DESCRIPTION OF THE TASK:
Write back each entry precisely as it is given.

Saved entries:

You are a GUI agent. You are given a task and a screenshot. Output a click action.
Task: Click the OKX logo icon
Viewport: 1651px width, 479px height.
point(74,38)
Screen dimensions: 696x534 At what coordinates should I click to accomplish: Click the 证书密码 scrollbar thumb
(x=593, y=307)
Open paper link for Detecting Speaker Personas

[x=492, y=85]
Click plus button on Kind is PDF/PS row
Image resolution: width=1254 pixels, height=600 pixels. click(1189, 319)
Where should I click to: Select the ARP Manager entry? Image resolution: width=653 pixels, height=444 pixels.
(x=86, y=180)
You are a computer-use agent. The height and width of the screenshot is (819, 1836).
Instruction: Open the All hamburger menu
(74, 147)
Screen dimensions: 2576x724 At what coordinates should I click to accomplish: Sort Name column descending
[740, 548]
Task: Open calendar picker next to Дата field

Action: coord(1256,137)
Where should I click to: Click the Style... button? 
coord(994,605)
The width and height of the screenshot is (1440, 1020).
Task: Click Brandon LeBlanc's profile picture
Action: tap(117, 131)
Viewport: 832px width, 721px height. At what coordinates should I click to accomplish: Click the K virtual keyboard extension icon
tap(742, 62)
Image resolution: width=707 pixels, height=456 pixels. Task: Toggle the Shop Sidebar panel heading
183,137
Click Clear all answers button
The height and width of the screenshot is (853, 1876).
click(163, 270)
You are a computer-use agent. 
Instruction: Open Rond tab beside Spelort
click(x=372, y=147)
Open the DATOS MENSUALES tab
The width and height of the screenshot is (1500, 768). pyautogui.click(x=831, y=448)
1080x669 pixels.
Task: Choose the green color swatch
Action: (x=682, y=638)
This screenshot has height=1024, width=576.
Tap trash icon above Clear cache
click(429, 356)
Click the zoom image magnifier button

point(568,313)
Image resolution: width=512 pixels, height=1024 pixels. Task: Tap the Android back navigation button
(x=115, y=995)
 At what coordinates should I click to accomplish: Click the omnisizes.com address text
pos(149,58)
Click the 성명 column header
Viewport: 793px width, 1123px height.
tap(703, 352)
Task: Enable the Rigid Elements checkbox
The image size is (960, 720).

TASK ANSWER:
You are a GUI agent. You are given a task and a screenshot. Output a click action.
Task: Click the OKX logo icon
Viewport: 1651px width, 479px height.
point(74,38)
Screen dimensions: 696x534 At what coordinates should I click to accomplish: Click the 证书密码 scrollbar thumb
(x=593, y=307)
Open paper link for Detecting Speaker Personas

[x=492, y=85]
Click plus button on Kind is PDF/PS row
Image resolution: width=1254 pixels, height=600 pixels. click(1189, 319)
Where should I click to: Select the ARP Manager entry? Image resolution: width=653 pixels, height=444 pixels.
(x=86, y=180)
You are a computer-use agent. The height and width of the screenshot is (819, 1836).
Instruction: Open the All hamburger menu
(74, 147)
Screen dimensions: 2576x724 At what coordinates should I click to accomplish: Sort Name column descending
[740, 548]
Task: Open calendar picker next to Дата field

Action: coord(1256,137)
Where should I click to: Click the Style... button? 
coord(994,605)
The width and height of the screenshot is (1440, 1020).
Task: Click Brandon LeBlanc's profile picture
Action: tap(117, 131)
Viewport: 832px width, 721px height. At what coordinates should I click to accomplish: Click the K virtual keyboard extension icon
tap(742, 62)
Image resolution: width=707 pixels, height=456 pixels. Task: Toggle the Shop Sidebar panel heading
183,137
Click Clear all answers button
The height and width of the screenshot is (853, 1876).
click(163, 270)
You are a computer-use agent. 
Instruction: Open Rond tab beside Spelort
click(x=372, y=147)
Open the DATOS MENSUALES tab
The width and height of the screenshot is (1500, 768). pyautogui.click(x=831, y=448)
1080x669 pixels.
Task: Choose the green color swatch
Action: (x=682, y=638)
This screenshot has height=1024, width=576.
Tap trash icon above Clear cache
click(429, 356)
Click the zoom image magnifier button

point(568,313)
Image resolution: width=512 pixels, height=1024 pixels. Task: Tap the Android back navigation button
(x=115, y=995)
 At what coordinates should I click to accomplish: Click the omnisizes.com address text
pos(149,58)
Click the 성명 column header
Viewport: 793px width, 1123px height.
tap(703, 352)
Task: Enable the Rigid Elements checkbox
The image size is (960, 720).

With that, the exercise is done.